Avevo risposto alla seconda domanda. Per la prima, avevo ancora sette giorni di tempo.
 
Per giorni interi Monica ci pregò di assisterla nella cerimonia che, di lì a poco, avrebbe celebrato allo stagno e che l’avrebbe messa in comunione con potenze astrali, spirituali, ultramondane e così via (Monica usava sempre un sacco di paroloni per dire sempre la stessa cosa, cioè niente).
Matteo, come da copione, si rifiutò. Accettò solo dopo aver appurato che la cerimonia prevedeva che Monica assumesse un intruglio nel quale era facile introdurre di nascosto una buona dose di benzodiazepine.
«Le prende sempre» mi aveva spiegato «ma in dosi assai minori. Probabilmente, poco dopo aver tracannato quel beverone, si addormenterà profondamente e, a quel punto, potremo portarla a letto. Quando, a mezzogiorno inoltrato, la mia adorata mogliettina non riuscirà a svegliarsi, potremo chiamare il pronto soccorso e, a questo punto, risulterà evidente che la poveretta ha assunto un micidiale cocktail di farmaci. Dopodiché…».

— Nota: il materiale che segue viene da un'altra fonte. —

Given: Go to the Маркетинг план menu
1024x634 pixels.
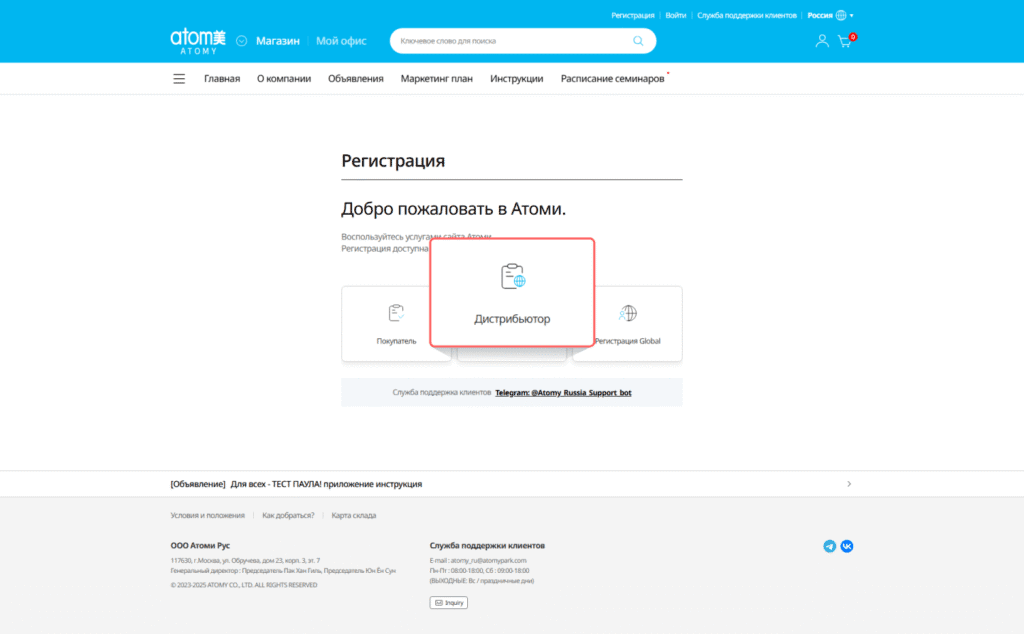Looking at the screenshot, I should (436, 79).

Forse in quei puntini di sospensione stava nascosta una domanda, ma io non avevo ancora la risposta.
 
La sera successiva eravamo tutti e tre allo stagno a congelarci le ossa (o forse tutti e due, dato che Monica non sembrava avvertire il freddo).
Per evitarmi una broncopolmonite stavo il più vicino possibile al fuoco nonostante i bastoncini di incenso mi facessero tossire e questo, in qualche modo, contraddicesse tutto quanto l’armamentario esoterico… sì è mai visto un sacerdote vodoo che scatarra in continuazione?
Monica mugolava e canticchiava e gesticolava muovendo le mani sopra la nebbia che saliva dallo stagno, come se dirigesse un’invisibile folla di coreuti.
S’era levato un po’ di vento che, di quando in quando, agitava le fronde degli alberi.
Ci doveva essere qualche carcassa decomposta appena sotto il pelo dell’acqua perché, a un certo punto, intravidi una debole luminescenza agitarsi tra le volute di fumo.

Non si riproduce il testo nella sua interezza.